Causes of Acute Renal Failure
Traditionally, the causes of acute renal failure are classified as prerenal, intrarenal, or postrenal.
Prerenal Causes
Prerenal causes of acute renal failure are common, with intravascular volume depletion being the most common cause. Fever, vomiting, and diarrhoea can lead to decreased kidney perfusion. Dehydration from any cause, including diuretics, can precipitate acute renal failure.
Prerenal azotemia occurs in diseases that lead to a decrease in the effective arterial blood volume. These diseases include heart failure, liver failure, and nephrotic syndrome.
Nonsteroidal anti-inflammatory drugs (NSAIDs) and angiotensin-converting enzyme (ACE) inhibitors are known to cause prerenal azotemia. NSAIDs affect the kidney by blocking cyclo-oxygenase, leading to an increase in thromboxane A2, which is a potent vasoconstrictor of the preglomerular arterioles. Because these afferent vessels supply blood to the kidney, vasoconstriction causes decreased glomerular perfusion.
ACE inhibitors block the production of angiotensin II, causing vasodilation of the postglomerular efferent arterioles. The vasodilation results in a decrease in the glomerular pressure, which may cause azotemia.

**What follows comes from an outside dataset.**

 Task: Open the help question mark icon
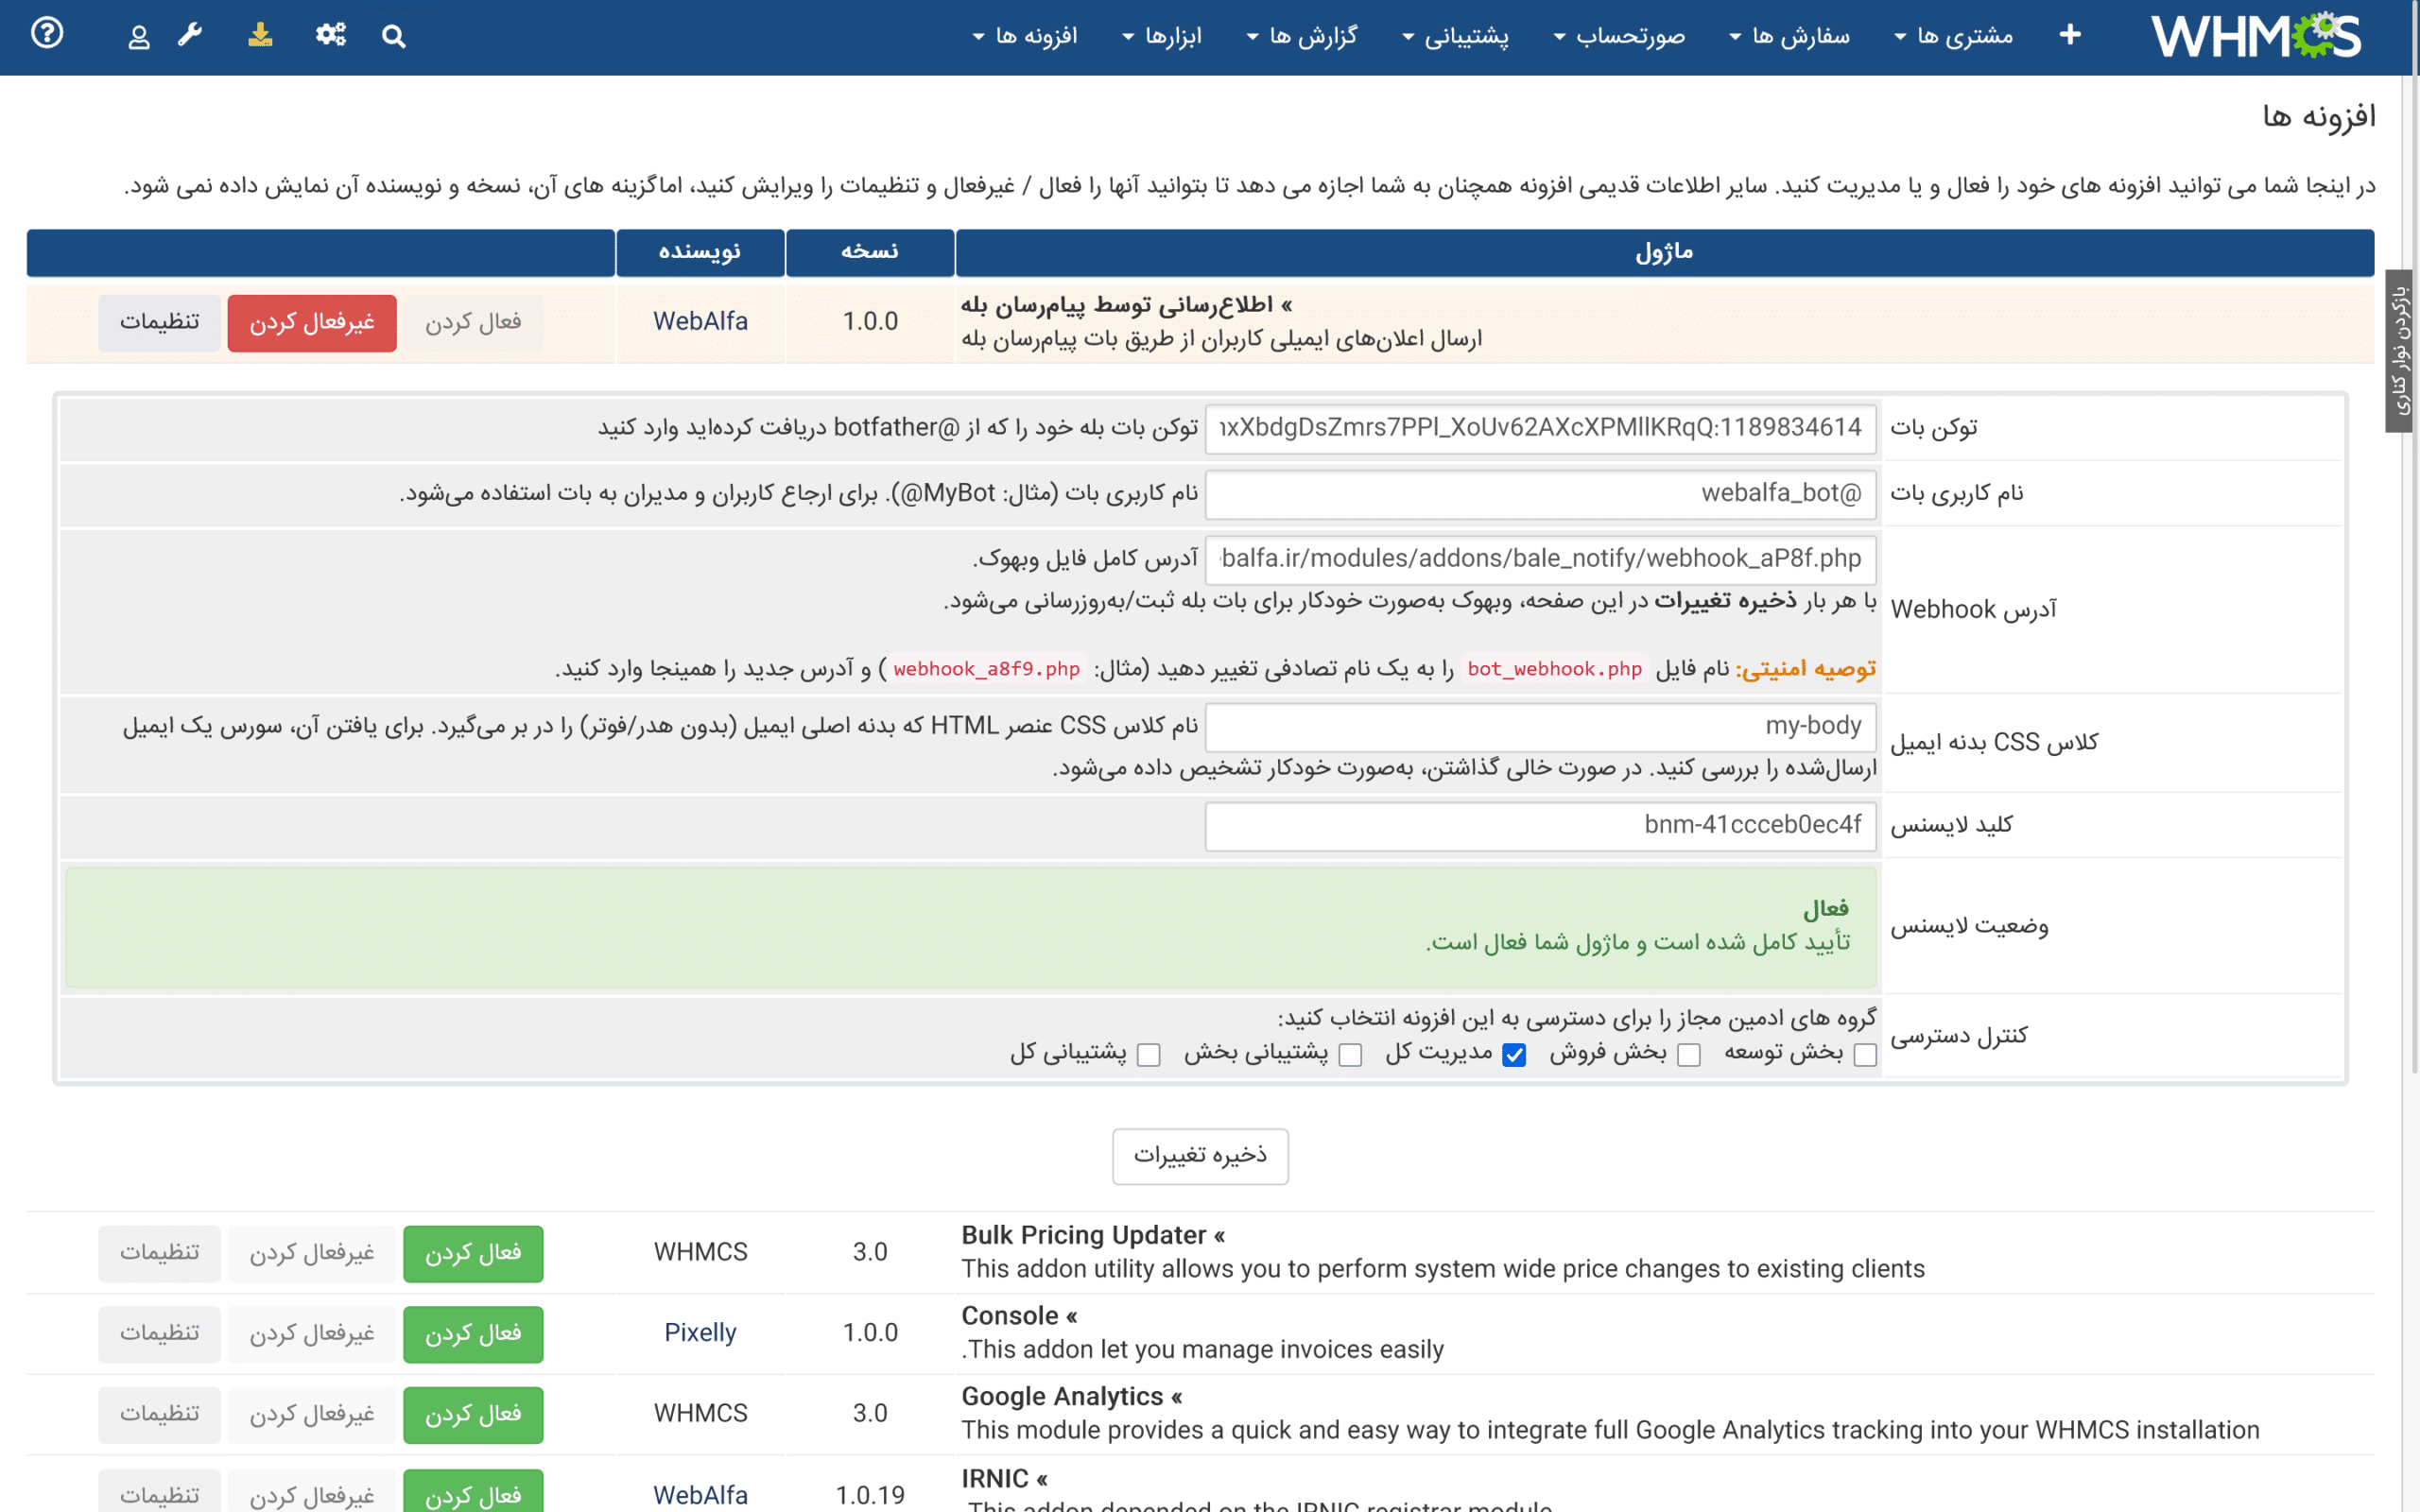click(47, 34)
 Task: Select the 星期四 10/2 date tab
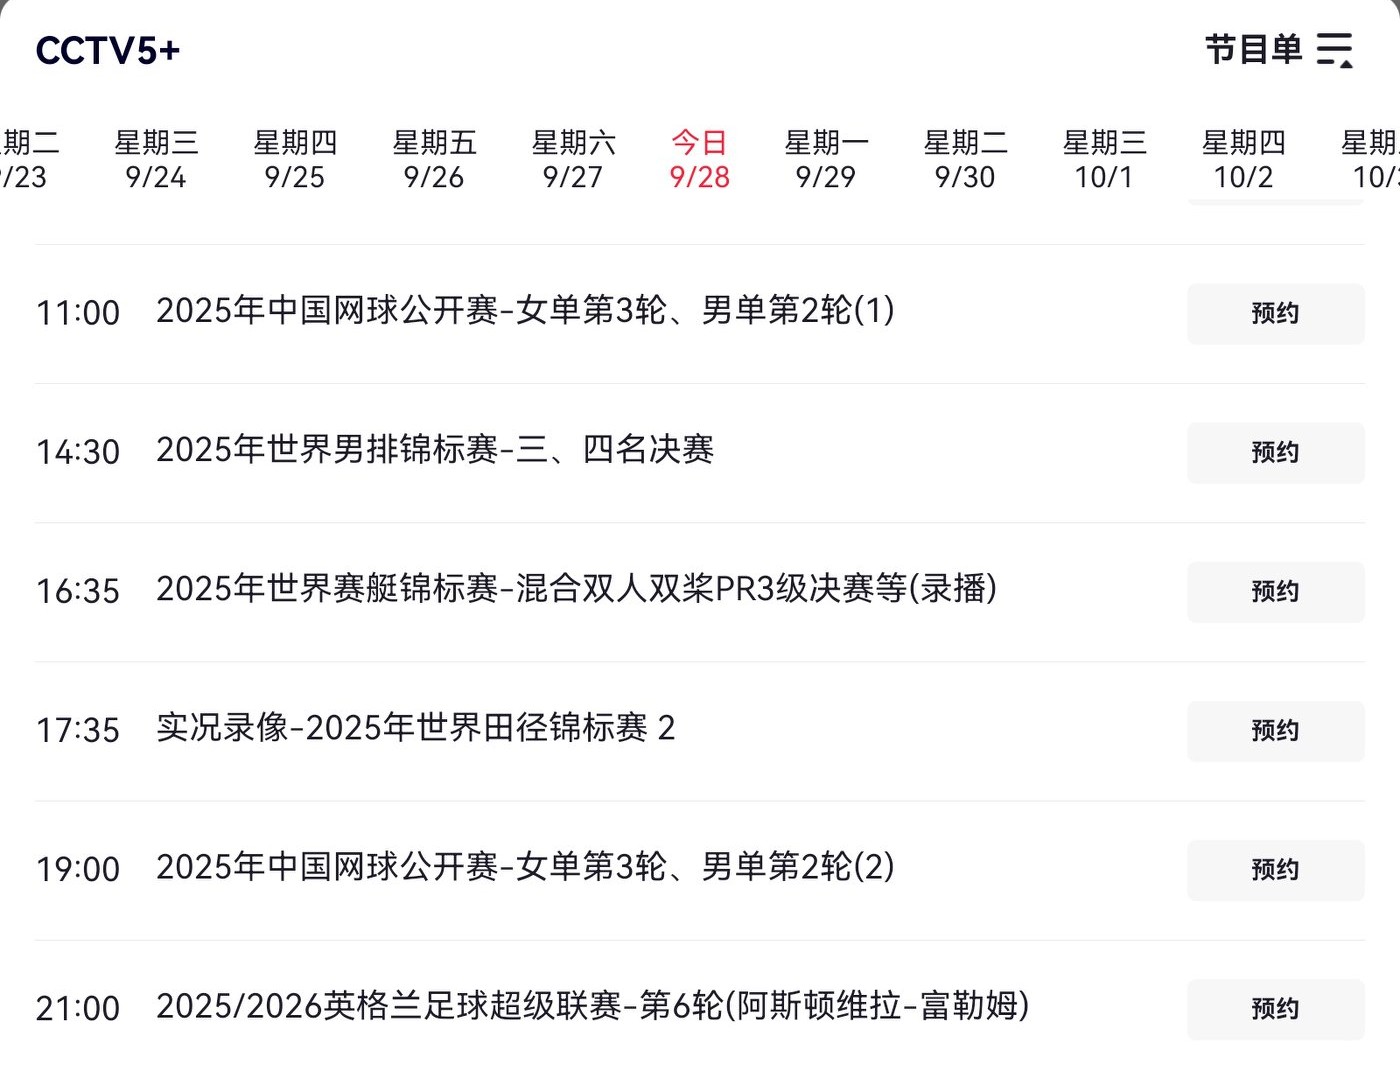coord(1243,160)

Large-vessel diseases, such as thrombosis, embolus, and dissection, also can reduce renal perfusion.
Intrarenal Causes
Intrarenal causes of acute renal failure are classified as tubular, glomerular, interstitial, and vascular.
Injury to the tubules most often is caused by ischemia or nephrotoxins. If prerenal azotemia and poor perfusion continue without treatment, tubular cells begin to die. This condition is termed “acute tubular necrosis.” Acute tubular necrosis is not a separate entity; rather, it is a marker of a more severe ischemic insult to the kidneys. Therefore, prerenal azotemia and tubular ischemia represent stages in the continuum of tubular injury.
Acute tubular necrosis has three phases: initiation, maintenance, and recovery. After the initial insult to the kidneys, the maintenance phase typically lasts one to two weeks. During the recovery phase, there may be marked diuresis and a slow return of kidney function. To date, no therapy has been shown to hasten recovery from acute tubular necrosis.
Efforts should be made to prevent the development of acute tubular necrosis in high-risk patients. Conditions that place patients at risk for this condition include untreated prerenal azotemia and the use of nephrotoxic drugs or exposure to other nephrotoxins
Postrenal causes
Postrenal causes of acute renal failure result in obstruction of the outflow tracts of the kidneys. Causes include prostatic hypertrophy, catheters, tumors, strictures, and crystals. The neurogenic bladder also can cause an obstruction.
Because postrenal causes are readily reversible, it is imperative to exclude them. Recovery of renal function is directly proportional to the duration of the obstruction. Renal ultrasonography can be used to assess patients for hydronephrosis because no contrast dye is used, renal function is not further compromised.